Liebe Mitbürgerinnen und Mitbürger, das Ziel einer Gesellschaft muss es sein, dass jeder gut für sich sorgen kann. Damit das gelingt brauchen Menschen gute Arbeit. Dafür setze ich mich als SPD-Bundestagsabgeordnete in Berlin ein. Zu guter Arbeit gehören faire Arbeitsbedingungen, eine würdige Bezahlung und Mitbestimmungsrechte für Arbeitnehmerinnen und Arbeitnehmer. Gerade vor diesem Hintergrund hält es die SPD für notwendig, den Missbrauch von Werk- und Leiharbeit zu verhindern.

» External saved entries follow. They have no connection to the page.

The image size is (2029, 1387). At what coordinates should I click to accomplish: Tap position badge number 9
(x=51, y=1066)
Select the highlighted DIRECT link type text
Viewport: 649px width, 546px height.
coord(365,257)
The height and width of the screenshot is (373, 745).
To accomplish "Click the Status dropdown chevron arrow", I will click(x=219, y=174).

Schon im Koalitionsvertrag zwischen CDU/CSU und SPD steht dazu folgendes: „Rechtswidrige Vertragskonstruktionen bei Werkverträgen zulasten von Arbeitnehmerinnen und Arbeitnehmern müssen verhindert werden.“ „Wir präzisieren im Arbeitnehmerüberlassungsgesetz (AÜG) die Maßgabe, dass die Überlassung von Arbeitnehmern an einen Entleiher vorübergehend erfolgt, indem wir eine Überlassungshöchstdauer von 18 Monaten gesetzlich festlegen“ Nun gibt es aber Unstimmigkeiten in der Koalition. Besonders die CSU findet den Entwurf von Bundesarbeitsministerin Andrea Nahles zu weitgehend und möchte ihn deshalb verhindern. Wie viel Flexibilität braucht unsere Wirtschaft? Wie verhindern wir, dass bestehende Arbeitsplätze durch Leiharbeiterinnen und Leiharbeiter ersetzt werden? Wie können Unternehmen auch zukünftig Auftragsspitzen gut bewältigen? Diese Fragen möchten wir uns zusammen mit Ihnen stellen. Dazu habe ich mir zwei hochkarätige Persönlichkeiten der Industrie in Baden-Württemberg eingeladen. Roman Zitzelsberger, Bezirksleiter der IG Metall Baden-Württemberg und Peer-Michael Dick, Hauptgeschäftsführer von Südwestmetall werden in einem Streitgespräch zusammen mit mir dieses spannende Thema diskutieren. Die Veranstaltung findet am 07. April um 18:30 Uhr im Restaurant Salmen in Gaggenau, Bad Rotenfels (Murgtalstraße 29). Ich freue mich auf Sie!